B. Monitoring for Sequelae

  • Cognition: Screen with the Montreal Cognitive Assessment (MoCA) or Mini-Mental State Examination (MMSE) at each visit.
  • Physical Function: Assess with objective measures like the 6-Minute Walk Test and handgrip dynamometry.
  • Emotional Health: Use validated screening tools such as the Patient Health Questionnaire-9 (PHQ-9) for depression and the Generalized Anxiety Disorder-7 (GAD-7) for anxiety.

C. Quality Improvement Metrics

Key metrics to track the success of a post-sepsis recovery program include the 30-day hospital readmission rate, the proportion of patients returning to baseline Activities of Daily Living (ADLs), and patient-reported quality of life (QoL) scores.

Pearl IconA shield with an exclamation mark, indicating a clinical pearl.
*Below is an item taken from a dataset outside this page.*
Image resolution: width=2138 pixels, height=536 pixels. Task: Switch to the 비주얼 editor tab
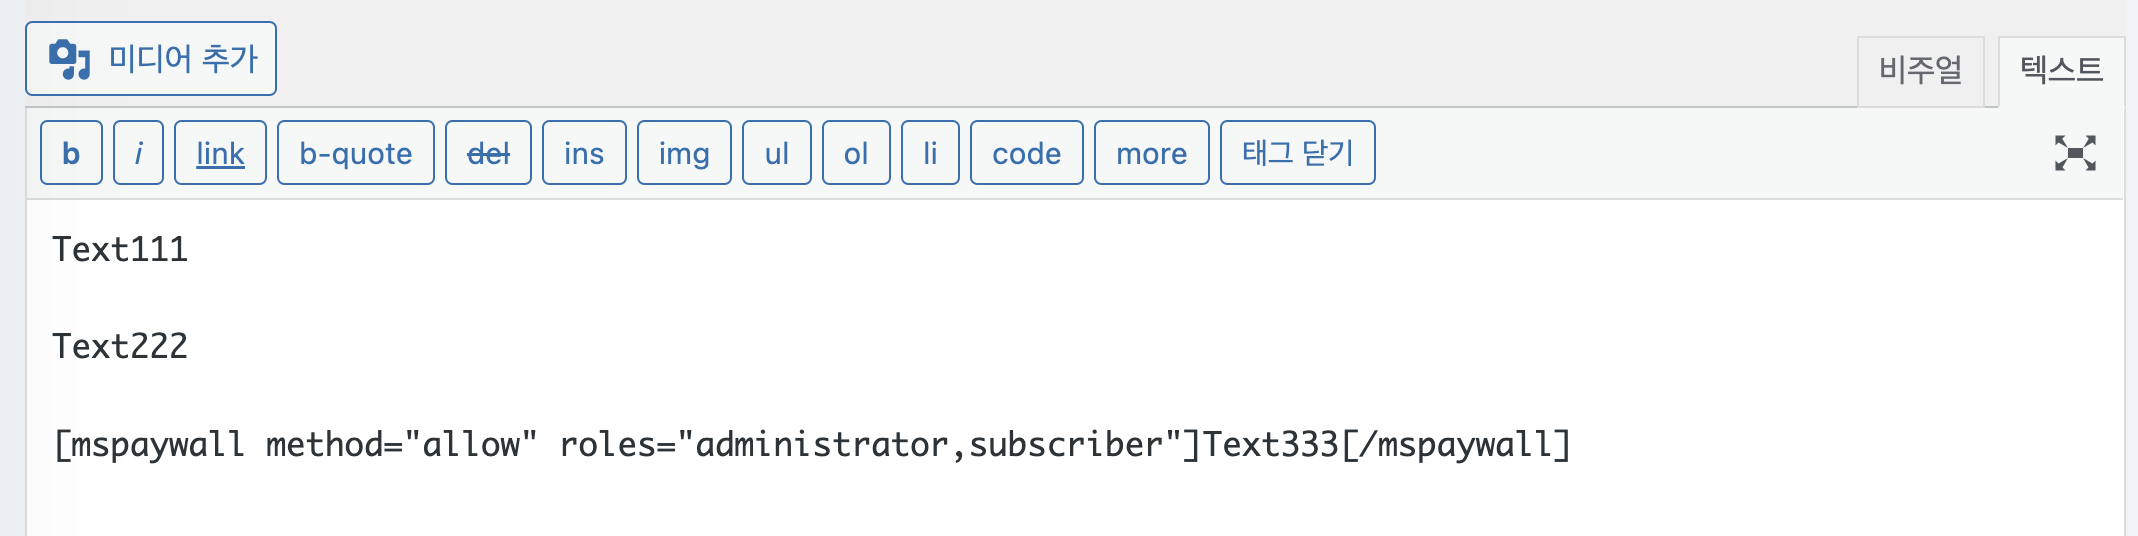(1921, 70)
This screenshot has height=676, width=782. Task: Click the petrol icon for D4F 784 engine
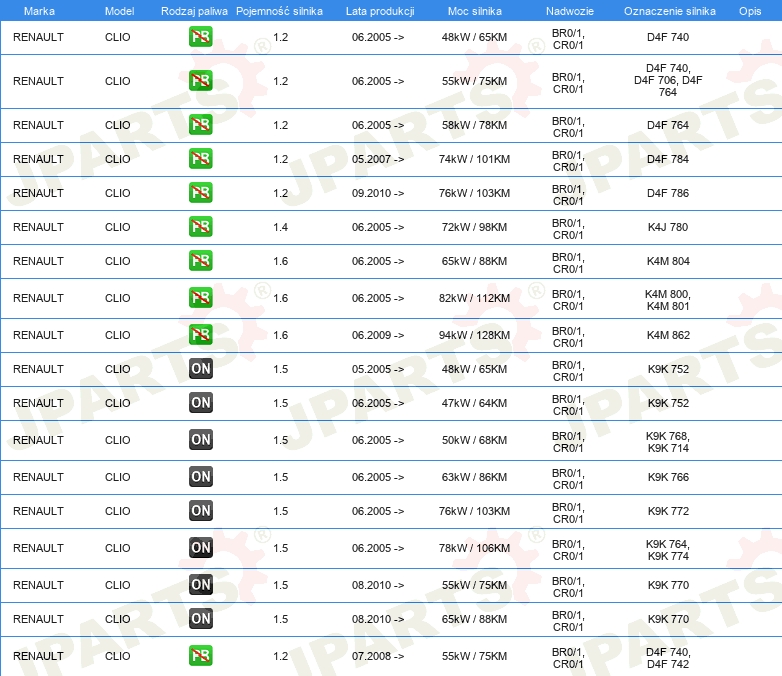(200, 159)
Clinical Pearl: Improving Access to Care

For survivors with limited mobility or those in remote areas, telehealth-based follow-up can significantly improve access to specialized post-ICU care and reduce appointment no-show rates.

References

  1. Evans L, Rhodes A, Alhazzani W, et al. Surviving Sepsis Campaign: International Guidelines for Management of Sepsis and Septic Shock 2021. Crit Care Med. 2021;49(11):e1063–e1143.
  2. Annane D, Renault A, Brun-Buisson C, et al. Hydrocortisone plus Fludrocortisone for Adults with Septic Shock. N Engl J Med. 2018;378(9):809–818.
  3. Mekonnen AB, McLachlan AJ, Brien JA. Pharmacy-led Medication Reconciliation Programmes at Hospital Transitions: A Systematic Review and Meta-analysis. J Clin Pharm Ther. 2016;41(2):128–144.
  4. Reignier J, Boisramé-Helms J, Brisard L, et al. Enteral versus Parenteral Early Nutrition in Ventilated Adults with Shock (NUTRIREA-2). Lancet. 2018;391(10116):133–143.
  5. Iwashyna TJ, Ely EW, Smith DM, Langa KM. Long-term Cognitive Impairment and Functional Disability Among Survivors of Severe Sepsis. JAMA. 2010;304(16):1787–1794.